Supplied data Block Start
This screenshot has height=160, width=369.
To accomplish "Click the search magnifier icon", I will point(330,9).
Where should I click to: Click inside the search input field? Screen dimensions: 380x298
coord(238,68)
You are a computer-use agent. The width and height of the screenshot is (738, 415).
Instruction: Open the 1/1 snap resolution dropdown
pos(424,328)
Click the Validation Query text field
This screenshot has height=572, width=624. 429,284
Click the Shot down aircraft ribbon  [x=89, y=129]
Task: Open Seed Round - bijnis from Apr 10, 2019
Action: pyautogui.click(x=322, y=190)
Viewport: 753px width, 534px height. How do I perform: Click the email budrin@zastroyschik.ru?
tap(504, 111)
Supplied data Block End
Task goal. Create a word-for-word copy of the whole listing.

Answer space.
This screenshot has height=160, width=369.
To accomplish "Click the search magnifier icon", I will point(330,9).
Where should I click to: Click inside the search input field? Screen dimensions: 380x298
coord(238,68)
You are a computer-use agent. The width and height of the screenshot is (738, 415).
Instruction: Open the 1/1 snap resolution dropdown
pos(424,328)
Click the Validation Query text field
This screenshot has height=572, width=624. 429,284
Click the Shot down aircraft ribbon  [x=89, y=129]
Task: Open Seed Round - bijnis from Apr 10, 2019
Action: pyautogui.click(x=322, y=190)
Viewport: 753px width, 534px height. How do I perform: Click the email budrin@zastroyschik.ru?
tap(504, 111)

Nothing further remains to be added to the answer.